Aim of the exercise: According to the patent eligibility summary, on what date did the Federal Circuit decide Bascom Global Internet Services, Inc. v. AT&T Mobility LLC?

[START OF Document section]

Preemption: NO. It is narrowly drawn to not preempt any and all keyframes at the point a phoneme is pronounced to represent the corresponding morph target as a starting point for further fine tuning.

General function: NO. The claimed process uses a combined order of specific rules that renders information into a specific format that is then used and applied to create desired results: a sequence of synchronized, animated characters. While the rules are embodied in computer software that is processed by general-purpose computers, Defendants provided no evidence that the process previously used by animators is the same as the process required by the claims.

Pat 8908842, Illustrative Claim 1

A method for automatically animating lip synchronization and facial expression of three-dimensional characters comprising:

obtaining a first set of rules that defines a morph weight set stream as a function of phoneme sequence and times associated with said phoneme sequence;

obtaining a plurality of sub-sequences of timed phonemes corresponding to a desired audio sequence for said three-dimensional characters;

generating an output morph weight set stream by applying said first set of rules to each sub-sequence of said plurality of sub-sequences of timed phonemes; and

applying said output morph weight set stream to an input sequence of animated characters to generate an output sequence of animated characters with lip and facial expression synchronized to said audio sequence.

Bascom Global Internet Services, Inc. v. AT&T Mobility LLC et al.

Decided by the Federal Circuit Court June 27, 2016

Patent eligible: YES

Bascom Global Internet Services, Inc. v. AT&T Mobility LLC patent claim drawing

Illustrative drawing above. Illustrative patent claim(s) appear at the end.

Why it passed the Alice Challenge

Unconventional technological solution (installation of a filtering tool at a specific location, remote from the end-users, with customizable filtering features specific to each end user) to a technological problem (applying a specific user’s filtering mechanism to the websites requested by that user without requiring extensive servers and allowing user circumvention of the filter on his computer).

PSAI-PG℠ Analysis

Problem: Providing Internet-content filtering in a manner that can be customized for the person attempting to access such content while avoiding the need for (potentially millions of) local servers or computers to perform such filtering and while being less susceptible to circumvention by the user.

Solution: Installation of a filtering tool at a specific location, remote from the end-users, with customizable filtering features specific to each end user.

Abstract Idea (patent ineligible subject matter): Filtering content on the Internet.

Improvement: User customizable filter at a remote server. This design gives the filtering tool both the benefits of a filter on a local computer and the benefits of a filter on the ISP server.

Patent eligible application

Preemption: NO. It is narrowly drawn to not preempt any and all generic filering of content on the Internet.

[END OF Document section]
[START OF Records provided]

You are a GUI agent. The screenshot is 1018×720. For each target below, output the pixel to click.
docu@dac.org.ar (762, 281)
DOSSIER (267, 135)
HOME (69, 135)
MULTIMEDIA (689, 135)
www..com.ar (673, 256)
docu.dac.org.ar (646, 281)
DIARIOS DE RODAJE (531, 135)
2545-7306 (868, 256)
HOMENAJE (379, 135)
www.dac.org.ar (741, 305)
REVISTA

[END OF Records provided]
[START OF Records provided]

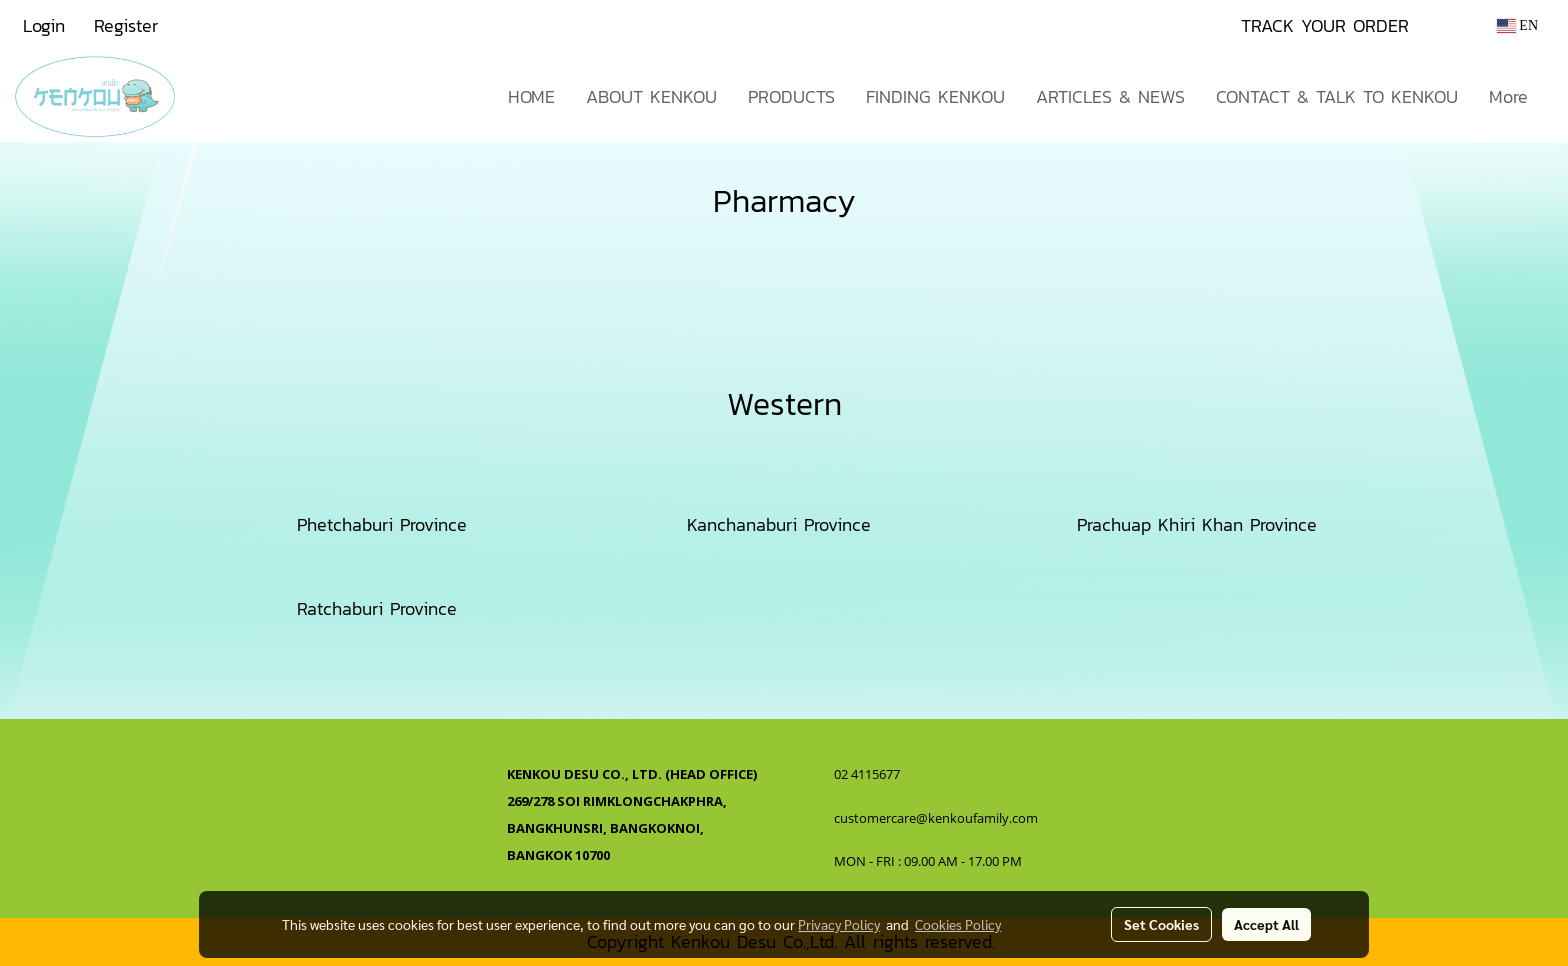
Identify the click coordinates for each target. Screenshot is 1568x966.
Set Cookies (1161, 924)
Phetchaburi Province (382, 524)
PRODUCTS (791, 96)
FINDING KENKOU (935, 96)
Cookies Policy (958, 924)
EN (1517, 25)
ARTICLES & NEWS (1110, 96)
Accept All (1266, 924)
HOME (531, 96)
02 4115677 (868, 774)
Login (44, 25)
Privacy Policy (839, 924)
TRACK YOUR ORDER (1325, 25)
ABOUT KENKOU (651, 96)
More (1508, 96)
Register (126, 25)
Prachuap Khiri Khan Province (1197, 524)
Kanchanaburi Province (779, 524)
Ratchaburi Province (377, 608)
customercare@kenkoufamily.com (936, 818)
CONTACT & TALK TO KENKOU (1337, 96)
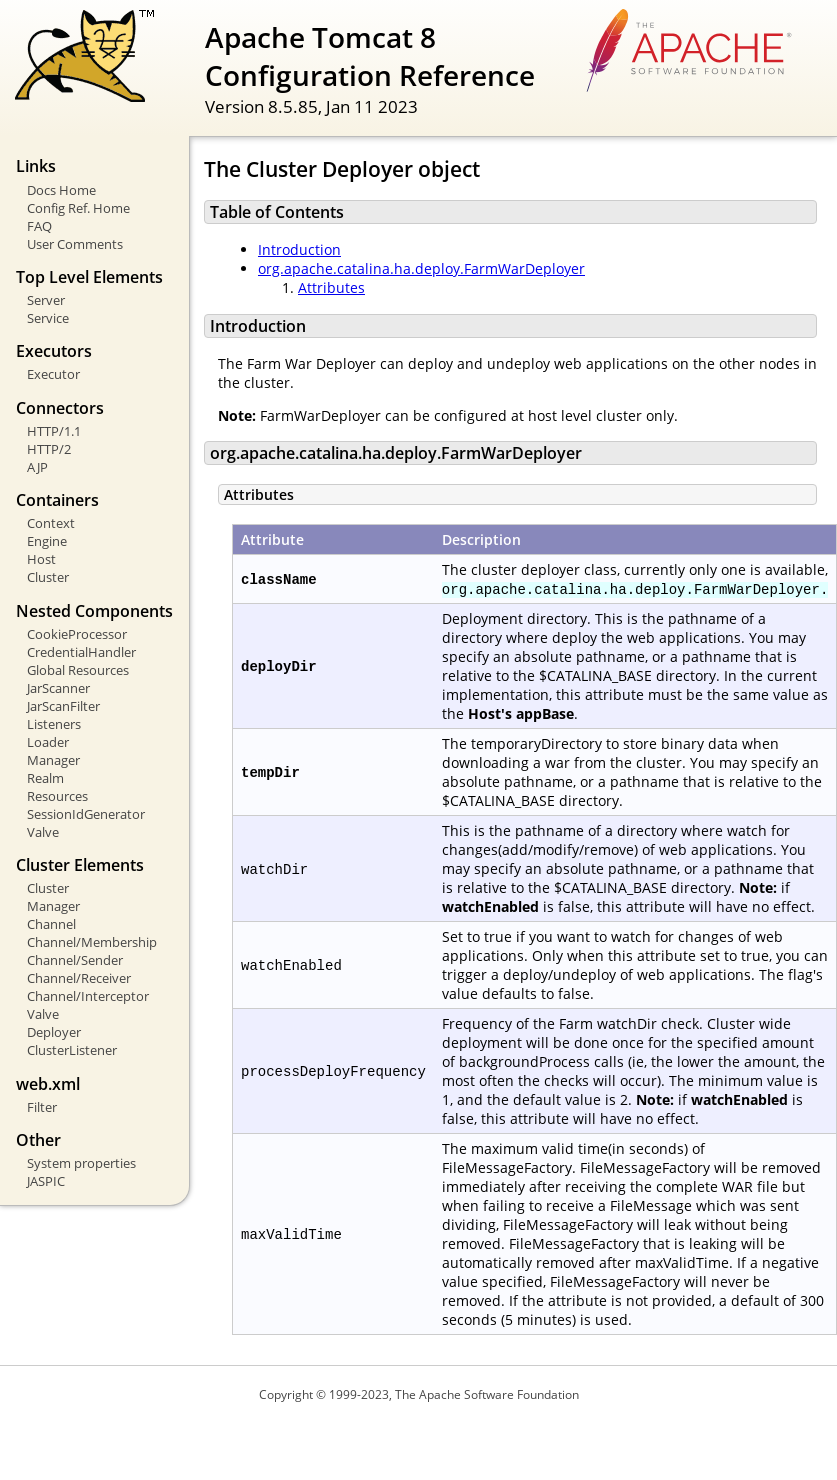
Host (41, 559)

[END OF Records provided]

Result of the task: June 27, 2016